TASKS TO CARRY OUT
[A] Translate this sentence from the thread on compilers and variable changes into Spanish: "Alan Turing proved in 1936 that a general algorithm to solve the halting problem for all possible program-input pairs cannot exist."
[B] In the thread on compilers and variable changes, list every non-blank line of the C++ example given in Answer 2.

Why is it impossible to build a compiler that can determine if a C++ function will change the value of a particular variable?

Question

I read this line in a book:

It is provably impossible to build a compiler that can actually determine whether or not a C++ function will change the val

Answer 1

There are multiple avenues to explaining this, one of which is the Halting Problem:

In computability theory, the halting problem can be stated as follows: "Given a description of an arbitrary computer program, decide whether the program finishes running or continues to run forever". This is equivalent to the problem of deciding, given a program and an input, whether the program will eventually halt when run with that input, or will run forever.

Alan Turing proved in 1936 that a general algorithm to solve the halting problem for all possible program-input pairs cannot exist.

If I write a program that looks like this:

do tons of complex stuff
if (condition on result of complex stuff)
{
    change value of x
}
else
{
    do not change value of x
}

Does the value of x change? To determine this, you would first have to determine whether the do tons of complex stuff part causes the condition to fire - or even more basic, whether it halts. That's something the compiler can't do.

Answer 2

I don't think it's necessary to invoke the halting problem to explain that you can't algorithmically know at compile time whether a given function will modify a certain variable or not.

Instead, it's sufficient to point out that a function's behavior often depends on run-time conditions, which the compiler can't know about in advance. E.g.

int y;

int main(int argc, char *argv[]) {
   if (argc > 2) y++;
}

How could the compiler predict with certainty whether y will be modified?

COLLECTED MATERIAL
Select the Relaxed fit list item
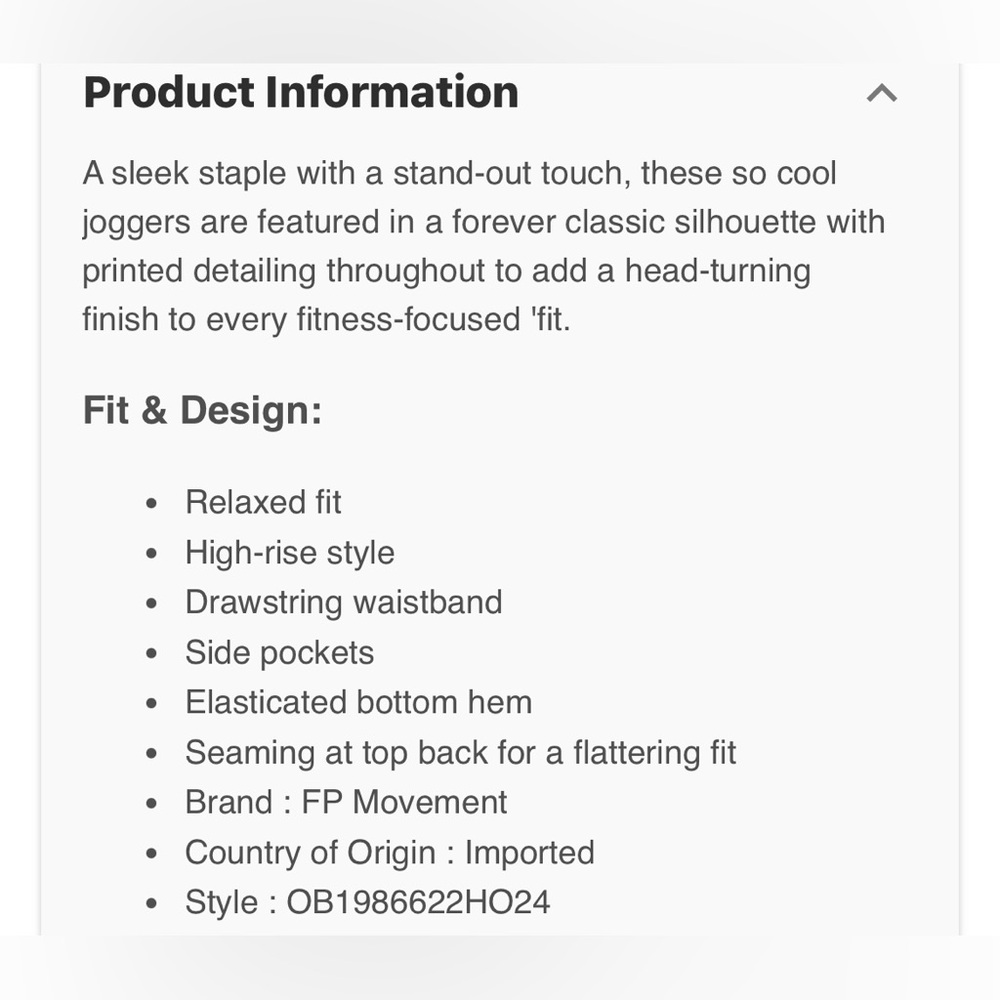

ANSWERS GIVEN
[A] Alan Turing demostró en 1936 que no puede existir un algoritmo general que resuelva el problema de la parada para todos los pares posibles de programa y entrada.

[B]
- int y;
- int main(int argc, char *argv[]) {
- if (argc > 2) y++;
- }